Note also, however, that lots of violent acts, if not most of them, are irrational, whether drug-induced, cultural or hormonal. Remember at the end of the day, we’re all mammals. If we're more likely to be rational, however, we're less likely to be violent.
We know that the miracle of information technology makes our lives better, it educates us and presumably makes us more rational. So the advent of today’s technology and all the good things that flow from it have got to be a factor in the decline in violence, no matter what the Waldorf School says.
But information technology can work for or against the betterment of mankind, and for or against violence. It’s easy to find examples of how technology can damage mankind, seriously, not only by weapons but also by instruments and processes that spread hate and incite violence.

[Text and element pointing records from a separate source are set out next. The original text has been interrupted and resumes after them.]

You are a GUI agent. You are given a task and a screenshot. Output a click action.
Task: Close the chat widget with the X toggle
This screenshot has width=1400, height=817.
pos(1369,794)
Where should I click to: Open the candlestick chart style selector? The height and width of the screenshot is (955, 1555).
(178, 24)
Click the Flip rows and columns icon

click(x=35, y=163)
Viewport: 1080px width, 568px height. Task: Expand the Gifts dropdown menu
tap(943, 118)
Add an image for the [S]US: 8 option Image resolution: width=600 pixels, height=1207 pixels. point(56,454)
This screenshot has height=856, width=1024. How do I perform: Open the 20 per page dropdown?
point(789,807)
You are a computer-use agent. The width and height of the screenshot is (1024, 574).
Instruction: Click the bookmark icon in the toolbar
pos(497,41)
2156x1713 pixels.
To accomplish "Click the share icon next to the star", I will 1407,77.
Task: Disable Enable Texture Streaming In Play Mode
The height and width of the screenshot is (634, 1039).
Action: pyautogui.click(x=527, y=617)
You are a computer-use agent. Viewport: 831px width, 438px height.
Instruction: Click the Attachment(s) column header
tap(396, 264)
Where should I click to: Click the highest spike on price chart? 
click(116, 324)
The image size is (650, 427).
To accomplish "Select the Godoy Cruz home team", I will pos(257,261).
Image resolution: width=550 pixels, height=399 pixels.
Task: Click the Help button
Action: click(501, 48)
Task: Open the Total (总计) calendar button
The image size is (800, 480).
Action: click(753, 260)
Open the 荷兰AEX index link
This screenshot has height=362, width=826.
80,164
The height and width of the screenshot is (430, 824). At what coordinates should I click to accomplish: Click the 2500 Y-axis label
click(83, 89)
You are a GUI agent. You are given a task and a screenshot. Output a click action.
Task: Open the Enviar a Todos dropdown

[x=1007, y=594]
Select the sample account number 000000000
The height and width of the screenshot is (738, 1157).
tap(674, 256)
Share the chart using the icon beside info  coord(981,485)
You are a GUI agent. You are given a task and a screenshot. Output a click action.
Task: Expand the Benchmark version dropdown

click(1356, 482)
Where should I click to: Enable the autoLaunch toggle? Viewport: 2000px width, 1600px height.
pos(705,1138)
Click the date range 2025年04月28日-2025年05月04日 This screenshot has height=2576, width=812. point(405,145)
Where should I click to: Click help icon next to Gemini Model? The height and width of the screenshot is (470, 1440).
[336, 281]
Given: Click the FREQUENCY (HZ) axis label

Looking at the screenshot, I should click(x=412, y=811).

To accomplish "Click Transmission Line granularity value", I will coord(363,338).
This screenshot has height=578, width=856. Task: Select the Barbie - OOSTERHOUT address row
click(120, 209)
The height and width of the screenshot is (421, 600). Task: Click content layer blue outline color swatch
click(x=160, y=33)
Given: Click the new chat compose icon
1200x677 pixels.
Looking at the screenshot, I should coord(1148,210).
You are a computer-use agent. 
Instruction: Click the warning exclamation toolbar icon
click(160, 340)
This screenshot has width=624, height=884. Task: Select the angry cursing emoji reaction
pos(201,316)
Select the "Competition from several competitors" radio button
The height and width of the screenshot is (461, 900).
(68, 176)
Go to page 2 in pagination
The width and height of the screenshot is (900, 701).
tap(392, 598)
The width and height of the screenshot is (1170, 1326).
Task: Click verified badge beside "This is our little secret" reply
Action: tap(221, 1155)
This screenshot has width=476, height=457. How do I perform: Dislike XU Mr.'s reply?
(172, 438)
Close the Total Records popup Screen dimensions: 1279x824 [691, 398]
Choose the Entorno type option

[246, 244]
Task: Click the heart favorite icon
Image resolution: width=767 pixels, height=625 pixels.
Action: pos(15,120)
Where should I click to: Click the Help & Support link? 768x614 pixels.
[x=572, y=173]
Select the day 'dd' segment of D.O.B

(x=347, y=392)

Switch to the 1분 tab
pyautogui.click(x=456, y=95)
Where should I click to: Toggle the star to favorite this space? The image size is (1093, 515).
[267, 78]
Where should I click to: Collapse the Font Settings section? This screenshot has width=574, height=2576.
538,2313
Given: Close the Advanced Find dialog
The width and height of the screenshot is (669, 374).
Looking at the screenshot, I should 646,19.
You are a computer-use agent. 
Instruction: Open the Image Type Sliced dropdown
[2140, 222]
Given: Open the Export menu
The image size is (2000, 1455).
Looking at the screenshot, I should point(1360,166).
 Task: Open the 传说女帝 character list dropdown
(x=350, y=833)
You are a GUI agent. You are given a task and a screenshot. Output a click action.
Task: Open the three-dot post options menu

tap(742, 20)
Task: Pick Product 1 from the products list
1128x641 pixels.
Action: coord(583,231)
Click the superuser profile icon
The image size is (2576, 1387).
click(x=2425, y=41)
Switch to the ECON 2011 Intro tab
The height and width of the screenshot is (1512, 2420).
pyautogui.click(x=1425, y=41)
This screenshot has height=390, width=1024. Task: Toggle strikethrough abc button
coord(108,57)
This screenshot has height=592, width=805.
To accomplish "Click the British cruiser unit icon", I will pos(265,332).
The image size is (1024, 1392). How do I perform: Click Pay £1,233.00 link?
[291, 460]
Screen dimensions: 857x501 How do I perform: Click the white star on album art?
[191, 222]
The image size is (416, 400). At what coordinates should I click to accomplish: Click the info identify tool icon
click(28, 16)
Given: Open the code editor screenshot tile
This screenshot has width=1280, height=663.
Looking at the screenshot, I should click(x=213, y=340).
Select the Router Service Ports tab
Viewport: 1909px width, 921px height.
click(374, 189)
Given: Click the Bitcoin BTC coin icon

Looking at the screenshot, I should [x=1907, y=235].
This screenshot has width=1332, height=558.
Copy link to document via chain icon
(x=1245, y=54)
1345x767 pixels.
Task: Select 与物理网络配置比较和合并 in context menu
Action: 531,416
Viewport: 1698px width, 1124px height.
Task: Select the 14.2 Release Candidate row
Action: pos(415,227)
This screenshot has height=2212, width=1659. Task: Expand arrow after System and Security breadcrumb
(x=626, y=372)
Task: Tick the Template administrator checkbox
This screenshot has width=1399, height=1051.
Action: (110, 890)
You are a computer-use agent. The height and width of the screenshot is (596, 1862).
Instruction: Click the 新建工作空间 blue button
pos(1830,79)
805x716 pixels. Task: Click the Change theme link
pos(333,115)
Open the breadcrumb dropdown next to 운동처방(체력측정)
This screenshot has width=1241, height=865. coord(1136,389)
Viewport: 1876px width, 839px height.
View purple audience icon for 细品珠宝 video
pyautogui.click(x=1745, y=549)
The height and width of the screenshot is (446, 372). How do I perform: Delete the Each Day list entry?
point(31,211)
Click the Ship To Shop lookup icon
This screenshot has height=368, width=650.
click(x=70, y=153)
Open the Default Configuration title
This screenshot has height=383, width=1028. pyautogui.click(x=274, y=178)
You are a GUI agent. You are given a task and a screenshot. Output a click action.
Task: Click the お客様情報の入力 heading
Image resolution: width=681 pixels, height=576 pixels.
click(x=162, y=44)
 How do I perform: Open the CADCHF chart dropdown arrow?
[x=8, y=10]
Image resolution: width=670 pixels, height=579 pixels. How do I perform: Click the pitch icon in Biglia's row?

On balance, technology probably helps us more than hurts us. Don’t you think the tool of technology helps most people and societies lead a better life, be more rational and engage in conduct that is less rather than more violent?
There is the old bugaboo that seeing violence on the screen makes us want to emulate it. But perhaps it’s the other way around – perhaps seeing violence shows us that it is undesirable and discourages us from violent inclinations. We don’t know for sure, yet.
Assuming violent images are presented in a way to help people get violence out of their systems rather than engage in it, perhaps we can say that violence on the media actually supports the proposition that violence is declining.
For the moment, I would agree with Pinker, but I would add that this phenomenon is not static. While violence may be declining today, it could pop up again later with a vengeance, as it has so many times in the past. After all, we’re still mammals, and carnivorous.
We could find that technology goes to a new tipping point and engenders new levels of violence, even more atrocious than before. If that happens, is it the fault of technology or those who use technology? Should we see ourselves and mad inventors or as victims?
All things considered, it seems to me that technology is mostly an instrument of peace and that is most likely to improve QOL for all of us. This all assumes that mankind is basically rational and can avoid slipping bank into old more violent habits. No guaranty on that, of course.
Alexander Stille wrote in Sunday’s Times that more minority groups in this country are now accepted and can play the game. At the same time, he said social mobility is declining, as reflected perhaps in the recent Wall Street protests. What does this mean, and how is it related to the decline of violence?
These days, we have access and mobility to power and wealth that promise success. This takes the edge off social and political disappointment, even if we haven’t actually made it yet. But if things get bogged down, and they could, we won’t feel that gemutlichkeit anymore. Would violence rise?
It’s a moving target, and we happen to be at a low point of the curve right now. But as our world changes, as it must, we’re affected by new endogenous and exogenous influences, and we may find that we’re on the way back to where we were or worse.
Enjoy it while ye may, since with the current recession and credit and banking crises, gemutlichkeit cannot be taken for granted. Don’t assume that the government or technology will be able to keep a lid on things, and don’t be too surprised when QOL drops, and with it personal security.
Want some advice, well here it is: care about the efficiency of government; care about the financial health of government and the economy; and vote with those concerns in mind. A healthy society is a non-violent one. If we ignore these things, we’ll get what we deserve for failing to be good citizens, and we’ll be battling old demons in the state of nature.